(Stored data)
* * * * * * * * *

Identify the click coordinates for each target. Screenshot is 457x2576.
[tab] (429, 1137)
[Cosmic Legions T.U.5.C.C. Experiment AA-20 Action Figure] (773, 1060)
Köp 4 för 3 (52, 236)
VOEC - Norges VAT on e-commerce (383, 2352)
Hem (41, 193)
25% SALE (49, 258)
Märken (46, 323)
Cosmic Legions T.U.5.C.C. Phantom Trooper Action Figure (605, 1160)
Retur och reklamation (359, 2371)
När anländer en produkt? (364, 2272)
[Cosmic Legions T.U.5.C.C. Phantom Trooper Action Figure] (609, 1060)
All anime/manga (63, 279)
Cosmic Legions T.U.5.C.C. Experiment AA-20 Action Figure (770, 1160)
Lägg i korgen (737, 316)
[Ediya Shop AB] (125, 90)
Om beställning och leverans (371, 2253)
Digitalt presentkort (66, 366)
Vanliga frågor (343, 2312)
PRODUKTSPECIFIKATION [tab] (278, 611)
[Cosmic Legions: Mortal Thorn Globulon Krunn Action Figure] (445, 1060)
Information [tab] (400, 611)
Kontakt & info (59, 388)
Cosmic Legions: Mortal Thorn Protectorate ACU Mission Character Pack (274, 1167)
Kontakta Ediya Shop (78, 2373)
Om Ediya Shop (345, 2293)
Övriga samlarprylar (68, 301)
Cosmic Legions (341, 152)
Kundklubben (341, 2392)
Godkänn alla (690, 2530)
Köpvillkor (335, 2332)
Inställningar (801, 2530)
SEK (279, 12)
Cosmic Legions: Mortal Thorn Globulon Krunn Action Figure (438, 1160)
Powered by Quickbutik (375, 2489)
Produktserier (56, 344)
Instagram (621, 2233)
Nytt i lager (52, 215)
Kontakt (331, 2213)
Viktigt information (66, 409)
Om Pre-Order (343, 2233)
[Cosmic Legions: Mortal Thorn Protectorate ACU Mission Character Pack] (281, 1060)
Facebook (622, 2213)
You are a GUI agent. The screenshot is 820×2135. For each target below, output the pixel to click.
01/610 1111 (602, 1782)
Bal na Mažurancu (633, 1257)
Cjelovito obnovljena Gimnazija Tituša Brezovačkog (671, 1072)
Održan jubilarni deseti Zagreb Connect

* * * * * * * * *

### Work to complete:
Every line that holds the word "click" should be copied from the records.

### Worked solution:
Identify the click coordinates for each target. Screenshot is 457x2576.
You are a GUI agent. The screenshot is 820×2135. For each target below, output the pixel to click.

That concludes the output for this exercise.